Having had a spiritual awakening as a result of these steps, we tried to carry this message to friends and relatives of addicts and alcoholics, and to practise these principles in all our affairs.

It has to be stressed that all the steps are done on an ongoing basis and that our experience suggests that one keeps having spiritual awakenings while addressing each of the steps right from step one onwards. The phrase ‘as a result of these steps’ needs to be seen as a continuing process rather than a flash of lightning experience. Our experience suggest that all the steps have  a sense of unity about them. For those who attempt to use the steps they are each and every one of them seen as a means of getting us to an ever deeper understanding of the spiritual nature of the programme i.e. they all are the solution for understandable self-obsession given the fear emanating from our childhood experience. All the steps are seen as a means of enjoying serenity and peacefulness at an increasingly consistent basis.

There is a saying in Alcoholics Anonymous – upon which the programme is based for all Twelve Step fellowships – that you cannot keep it unless you continue to give it away. Our experience is that helping newcomers to help themselves is part of this practice of gratitude. Gratitude and humility are the positive values that keep us free from fear one day at a time – even one moment at a time sometimes. Humility and gratitude are some of the principles mentioned in this step. These values make it easier and pleasurable to serve the power of unconditional love or God as you understand God. Through the practice of connecting to God  as we understand God, and through our commitment to serve this God, life becomes often enjoyable.

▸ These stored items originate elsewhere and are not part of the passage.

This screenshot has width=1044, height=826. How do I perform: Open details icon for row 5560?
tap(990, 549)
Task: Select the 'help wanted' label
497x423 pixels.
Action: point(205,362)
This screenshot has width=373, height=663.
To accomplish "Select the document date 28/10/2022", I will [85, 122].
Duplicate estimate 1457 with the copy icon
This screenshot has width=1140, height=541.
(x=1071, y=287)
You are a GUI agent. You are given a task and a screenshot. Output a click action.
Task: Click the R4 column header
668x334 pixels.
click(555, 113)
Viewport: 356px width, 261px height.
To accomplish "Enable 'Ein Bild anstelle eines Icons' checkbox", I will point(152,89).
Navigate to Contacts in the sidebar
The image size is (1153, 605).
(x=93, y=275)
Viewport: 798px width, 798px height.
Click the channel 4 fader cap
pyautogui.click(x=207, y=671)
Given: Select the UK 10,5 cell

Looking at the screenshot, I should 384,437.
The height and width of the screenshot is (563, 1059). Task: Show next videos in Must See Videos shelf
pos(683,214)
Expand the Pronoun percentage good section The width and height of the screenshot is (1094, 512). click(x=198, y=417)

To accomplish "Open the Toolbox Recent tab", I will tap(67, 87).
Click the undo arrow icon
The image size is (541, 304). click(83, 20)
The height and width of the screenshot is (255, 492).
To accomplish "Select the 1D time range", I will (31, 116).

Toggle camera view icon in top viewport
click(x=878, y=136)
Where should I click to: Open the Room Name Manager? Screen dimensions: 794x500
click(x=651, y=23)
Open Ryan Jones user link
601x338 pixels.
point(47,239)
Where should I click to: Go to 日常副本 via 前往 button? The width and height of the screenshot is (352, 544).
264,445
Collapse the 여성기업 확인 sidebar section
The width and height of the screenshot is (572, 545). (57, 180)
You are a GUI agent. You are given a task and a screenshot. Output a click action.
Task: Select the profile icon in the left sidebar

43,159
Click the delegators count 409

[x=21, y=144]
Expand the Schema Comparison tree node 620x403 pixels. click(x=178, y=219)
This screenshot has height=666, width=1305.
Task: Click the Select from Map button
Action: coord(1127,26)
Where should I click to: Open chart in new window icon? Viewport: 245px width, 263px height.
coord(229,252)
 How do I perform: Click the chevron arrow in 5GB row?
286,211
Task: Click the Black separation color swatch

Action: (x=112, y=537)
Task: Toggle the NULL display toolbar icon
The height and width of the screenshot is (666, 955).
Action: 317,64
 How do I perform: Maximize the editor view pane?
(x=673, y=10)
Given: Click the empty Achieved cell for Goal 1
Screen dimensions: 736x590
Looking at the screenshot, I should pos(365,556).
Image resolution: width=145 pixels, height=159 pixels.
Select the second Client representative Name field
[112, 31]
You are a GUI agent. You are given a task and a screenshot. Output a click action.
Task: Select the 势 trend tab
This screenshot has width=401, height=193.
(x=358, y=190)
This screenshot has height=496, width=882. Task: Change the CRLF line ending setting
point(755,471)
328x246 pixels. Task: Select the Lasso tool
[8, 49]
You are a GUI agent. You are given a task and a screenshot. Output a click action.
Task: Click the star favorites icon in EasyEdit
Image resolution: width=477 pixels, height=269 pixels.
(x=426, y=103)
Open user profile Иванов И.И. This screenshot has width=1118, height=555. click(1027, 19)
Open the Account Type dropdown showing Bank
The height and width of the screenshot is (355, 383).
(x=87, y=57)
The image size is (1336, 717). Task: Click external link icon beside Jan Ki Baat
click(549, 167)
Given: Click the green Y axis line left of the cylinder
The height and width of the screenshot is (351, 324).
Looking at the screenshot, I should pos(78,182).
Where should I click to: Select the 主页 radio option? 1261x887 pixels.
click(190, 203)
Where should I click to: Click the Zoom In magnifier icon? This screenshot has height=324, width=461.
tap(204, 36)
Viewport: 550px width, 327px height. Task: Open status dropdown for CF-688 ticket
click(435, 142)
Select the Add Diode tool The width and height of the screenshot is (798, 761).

Without humility, the value that the steps underline, loving is not possible. The talk of love will ring hollow and more importantly of little use to us. Our experience using the programme is that remembering with gratitude the pain that made us finally surrender our self will is very important to enable us to have compassion for ourselves and the newcomers. Carrying the message to those who are still suffering helps us just as much as the newcomer. This has been our experience. Our regular use of step one makes us better equipped to carry the message to the still suffering friend or relative of addicts and alcoholics. Our experience as members of FRSA Anonymous is that our twelve step programme is that there is probably several spiritual awakenings or re- awakenings as each day we marvel at the miracle of being a day at a time much happier and more contented than when we first came into the programme. We come to see more and more with humility, Promise number 12: ‘We finally realise that God is doing for us what we could not do for ourselves’.